5. Het hof leest in de grief en in de daarop gegeven toelichting geen andere relevante stellingen of verweren dan die welke reeds in eerste aanleg zijn aangevoerd en door de kantonrechter gemotiveerd zijn verworpen. Het hof onderschrijft die motivering ten volle en maakt die tot de zijne.
Ter toelichting voegt het hof daaraan toe dat [appellante] weliswaar nog heeft betoogd dat partijen bij de mantelovereenkomst anderen zijn dan die bij de onderhuurovereenkomst, in die zin de in de eerstgenoemde overeenkomst
Quality Holding partij is en in de onderhuurovereenkomst Quality Beheer, maar [appellante] verliest daarbij uit het oog dat haar rechtsvoorgangster door het medeondertekenen van de onderhuurovereenkomst van haar instemming met de gekozen constructie - het einde van de mantelovereenkomst betekent tevens het einde van de onderhuurovereenkomst, en omgekeerd - heeft doen blijken. [appellante] kan daarop achteraf niet eenzijdig terugkomen. Dat, zoals [appellante] heeft aangevoerd, de in de considerans van de onderhuurover-eenkomst vastgelegde bepaling sub e. ook tot doel had om, nadat door beëindiging van de mantelovereenkomst de onderhuurovereenkomst zonder opzegging eindigde, een rechtstreekse huurovereenkomst tot stand te brengen tussen de hoofdverhuurder en ABN AMRO, ziet het hof niet in. ABN AMRO heeft immers vooralsnog voldoende aannemelijk gemaakt dat zij slechts in het gehuurde geïnteresseerd was voor de duur van het mantelcontract.
6. De grief faalt.
Slotsom
7. [appellante] zal niet-ontvankelijk worden verklaard in het hoger beroep van het kortgedingvonnis van 23 december 2009 voor zover dat vonnis ziet op afwijzing van de subsidiaire vordering van [appellante].
Voor het overige zal het vonnis worden bekrachtigd.
[appellante] zal als de in het ongelijk te stellen partij worden veroordeeld in de kosten in het hoger beroep in de hoofdzaak (1 procespunt, tarief II).

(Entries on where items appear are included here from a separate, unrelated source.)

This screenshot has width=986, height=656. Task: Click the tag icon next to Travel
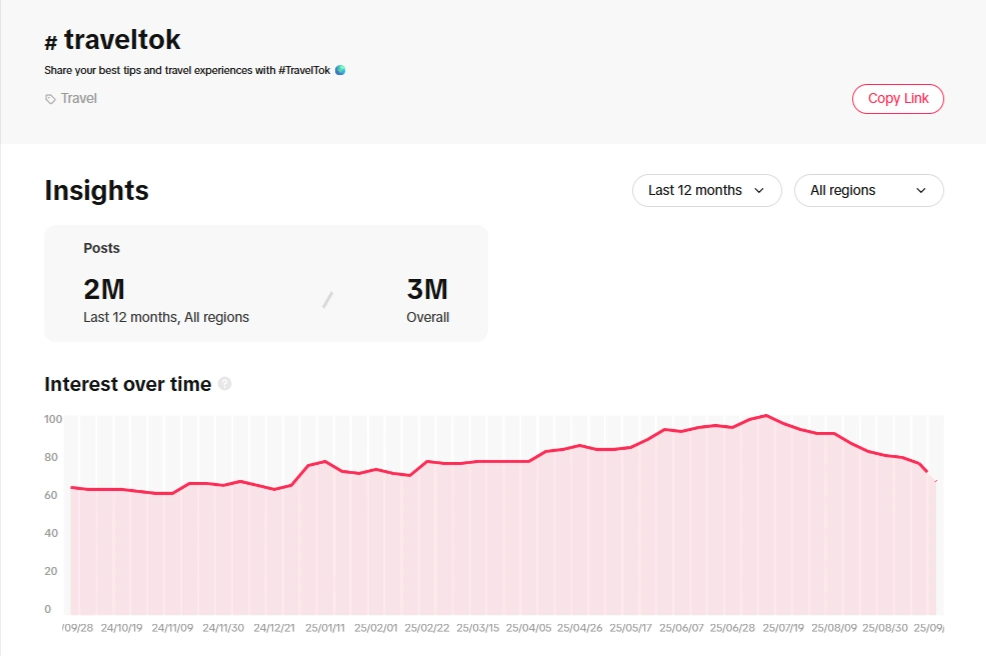click(x=51, y=99)
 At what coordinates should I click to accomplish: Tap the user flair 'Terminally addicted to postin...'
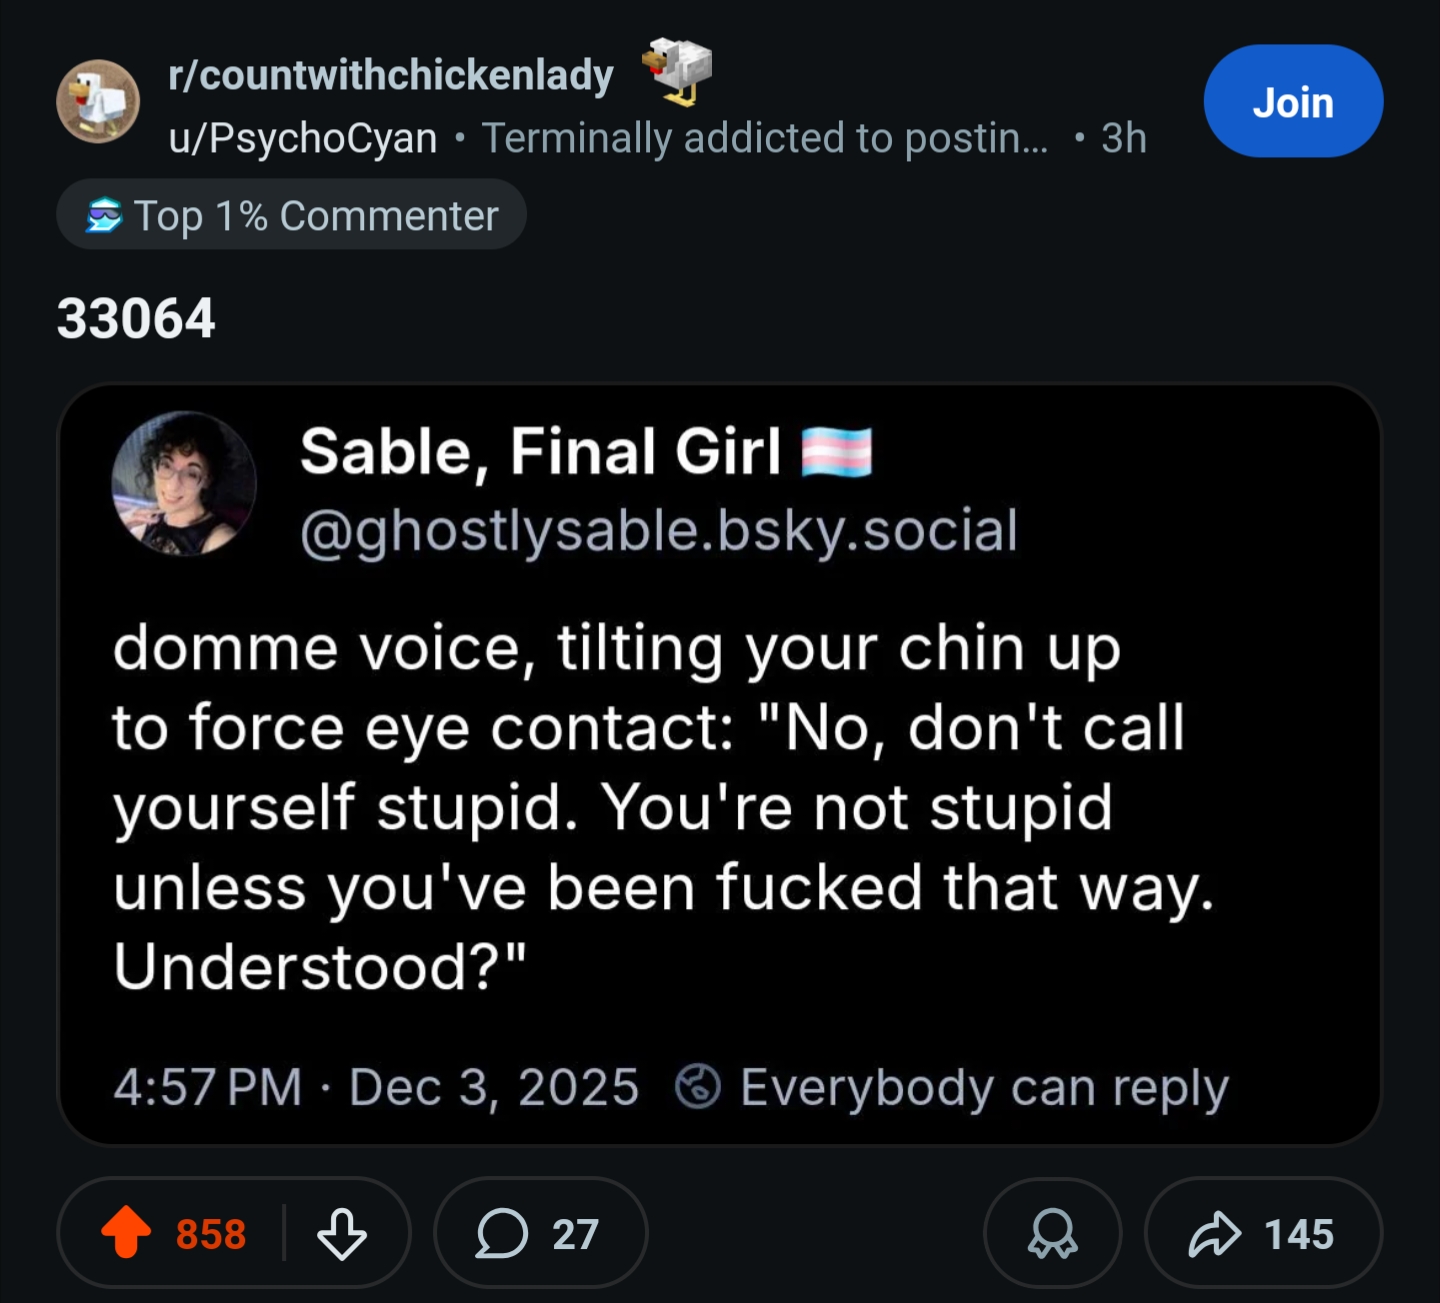click(x=765, y=138)
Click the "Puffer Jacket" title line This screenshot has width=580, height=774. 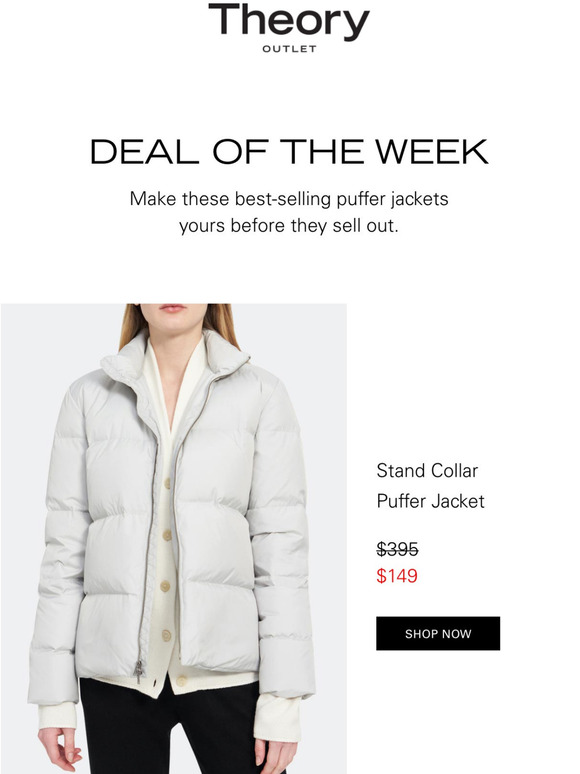(x=430, y=501)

De kosten van het incident zullen worden gecompenseerd in die zin dat partijen ieder met de eigen kosten daarvan belast blijven.
De beslissing
Het gerechtshof:
verklaart [appellante] niet-ontvankelijk in het hoger beroep van het kortgeding-vonnis van 23 december 2009 voor zover dat vonnis ziet op afwijzing van de subsidiaire vordering van [appellante];
bekrachtigt het kortgedingvonnis van 23 december 2009 voor het overige;
veroordeelt [appellante] in de kosten van het hoger beroep in de hoofdzaak en begroot die tot op heden aan de zijde van ABN AMRO op € 263,-- aan verschotten en op € 894,-- aan geliquideerd salaris voor de advocaat;
verklaart dit arrest voor wat betreft de proceskostenveroordeling uitvoerbaar bij voorraad;
verstaat dat de kosten van het incident worden gecompenseerd in die zin dat daarvan partijen ieder de eigen kosten dragen.
Aldus gewezen door mrs. K.E. Mollema, voorzitter, M.E.L. Fikkers en M.C.D. Boon-Niks, en uitgesproken door de rolraadsheer ter openbare terechtzitting van dit hof van dinsdag 19 april 2011 in bijzijn van de griffier.